--- Try it ---
Transcribe exactly the span of lines that begins the records and ends with the line holding "Task: Expand the 2612 wheels side panel", both boundary lines included.

--- Material provided ---
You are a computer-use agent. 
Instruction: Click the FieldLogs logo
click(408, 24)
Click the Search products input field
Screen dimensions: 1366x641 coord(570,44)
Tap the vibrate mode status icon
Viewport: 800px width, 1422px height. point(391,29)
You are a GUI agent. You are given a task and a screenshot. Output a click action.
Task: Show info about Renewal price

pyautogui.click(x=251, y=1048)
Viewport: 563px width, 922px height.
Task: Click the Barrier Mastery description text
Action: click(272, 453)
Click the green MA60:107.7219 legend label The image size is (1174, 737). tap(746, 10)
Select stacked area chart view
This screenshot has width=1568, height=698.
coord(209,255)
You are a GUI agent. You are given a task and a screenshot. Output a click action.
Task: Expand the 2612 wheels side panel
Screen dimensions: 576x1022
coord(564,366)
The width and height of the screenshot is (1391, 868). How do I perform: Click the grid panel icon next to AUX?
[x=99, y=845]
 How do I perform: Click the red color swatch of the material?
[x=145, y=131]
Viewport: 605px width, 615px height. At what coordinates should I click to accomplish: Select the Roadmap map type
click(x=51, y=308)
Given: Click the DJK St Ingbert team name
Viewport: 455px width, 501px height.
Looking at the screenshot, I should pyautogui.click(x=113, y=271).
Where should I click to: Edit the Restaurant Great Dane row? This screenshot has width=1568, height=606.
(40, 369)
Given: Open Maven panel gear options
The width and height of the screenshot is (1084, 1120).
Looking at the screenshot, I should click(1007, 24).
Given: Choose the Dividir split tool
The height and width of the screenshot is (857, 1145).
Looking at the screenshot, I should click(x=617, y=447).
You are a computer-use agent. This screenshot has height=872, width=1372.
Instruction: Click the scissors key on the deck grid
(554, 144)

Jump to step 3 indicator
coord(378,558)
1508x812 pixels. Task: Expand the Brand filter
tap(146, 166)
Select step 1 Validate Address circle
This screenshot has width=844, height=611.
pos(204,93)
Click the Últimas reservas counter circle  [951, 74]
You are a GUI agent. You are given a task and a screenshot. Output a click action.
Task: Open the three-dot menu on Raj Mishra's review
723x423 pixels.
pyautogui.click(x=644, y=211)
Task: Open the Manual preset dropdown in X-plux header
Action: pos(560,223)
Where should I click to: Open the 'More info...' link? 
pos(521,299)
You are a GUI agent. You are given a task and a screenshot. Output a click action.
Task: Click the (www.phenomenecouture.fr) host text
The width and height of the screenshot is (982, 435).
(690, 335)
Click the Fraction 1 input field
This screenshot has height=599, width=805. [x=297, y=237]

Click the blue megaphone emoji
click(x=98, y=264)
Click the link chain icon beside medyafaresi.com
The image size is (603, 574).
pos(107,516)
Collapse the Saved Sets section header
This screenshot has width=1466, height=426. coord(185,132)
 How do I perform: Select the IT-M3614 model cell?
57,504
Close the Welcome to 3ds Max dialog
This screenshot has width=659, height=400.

--- Written reply ---
You are a computer-use agent. 
Instruction: Click the FieldLogs logo
click(408, 24)
Click the Search products input field
Screen dimensions: 1366x641 coord(570,44)
Tap the vibrate mode status icon
Viewport: 800px width, 1422px height. point(391,29)
You are a GUI agent. You are given a task and a screenshot. Output a click action.
Task: Show info about Renewal price

pyautogui.click(x=251, y=1048)
Viewport: 563px width, 922px height.
Task: Click the Barrier Mastery description text
Action: click(272, 453)
Click the green MA60:107.7219 legend label The image size is (1174, 737). tap(746, 10)
Select stacked area chart view
This screenshot has width=1568, height=698.
coord(209,255)
You are a GUI agent. You are given a task and a screenshot. Output a click action.
Task: Expand the 2612 wheels side panel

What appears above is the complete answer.